Energy-Based Models + LMC

We are given a set of samples from some (unknown) distribution. How can we generate more samples from this unknown distribution? In this post, we will see how to solve this problem using energy-based models and Langevin Monte Carlo (LMC) sampling algorithm.

Problem Setup

We have an underlying distribution $p^*$. We are given samples from it. Let the underlying distribution be $p^*(x)$ and the samples given are $x_1, x_2, \dots, x_m$. This forms our training set. Using only this training set (without the knowledge of $p^*$), the objective is to create more samples from $p^*$.

import numpy as np
import matplotlib.pyplot as plt
import seaborn as sns
mu = 5
sigma = 1
n_samples = 1000

# Generating samples using pseudo-random number generator
samples = np.random.normal(mu, sigma, n_samples)
Generating samples from a 1D Gaussian distribution and visualizing them using a histogram.
Figure 1. Generating samples from a 1D Gaussian distribution and visualizing them using a histogram.

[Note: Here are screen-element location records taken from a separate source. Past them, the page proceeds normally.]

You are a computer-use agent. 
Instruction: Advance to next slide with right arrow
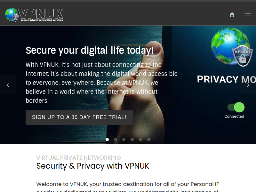[x=248, y=85]
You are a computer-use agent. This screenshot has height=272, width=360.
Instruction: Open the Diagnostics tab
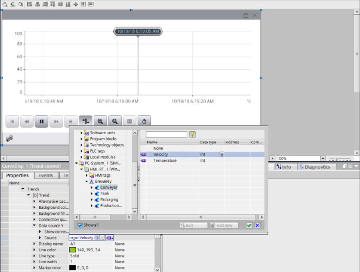pyautogui.click(x=316, y=167)
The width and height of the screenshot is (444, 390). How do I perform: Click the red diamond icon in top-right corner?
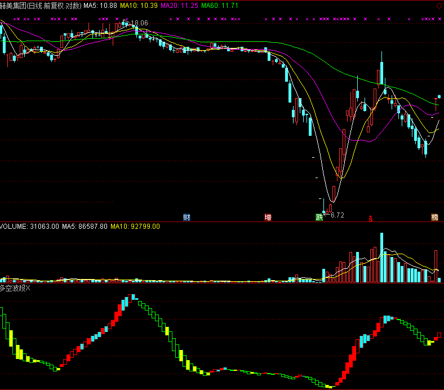[x=439, y=6]
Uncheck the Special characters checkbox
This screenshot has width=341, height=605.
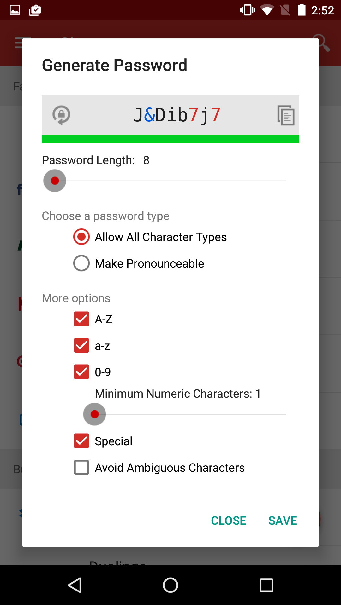tap(81, 441)
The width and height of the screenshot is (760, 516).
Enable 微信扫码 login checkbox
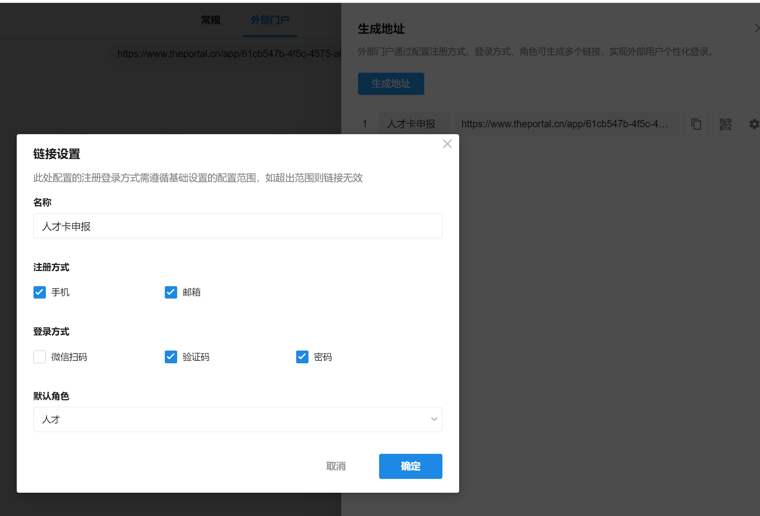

The histogram represents the data samples we actually have, while the red line represents the mathematical ideal defined by the probability density function (PDF):

\[p(x) = \frac{1}{\sigma\sqrt{2\pi}} e^{-\frac{1}{2}\left(\frac{x-\mu}{\sigma}\right)^2} \hspace{0.5cm} \text{where } \mu = 5, \sigma = 1\]

Let’s pretend that we don’t know the parameters $\mu$ and $\sigma$ of the underlying distribution. We only have the samples ${x_1, x_2, \dots, x_N}$ where $N=10,000$ and $x_i \in \mathbb{R}$. How can we generate more samples from this underlying distribution?

Solution Approach

Let’s use explicit generative modelling approach to solve this problem, which is a two-step process.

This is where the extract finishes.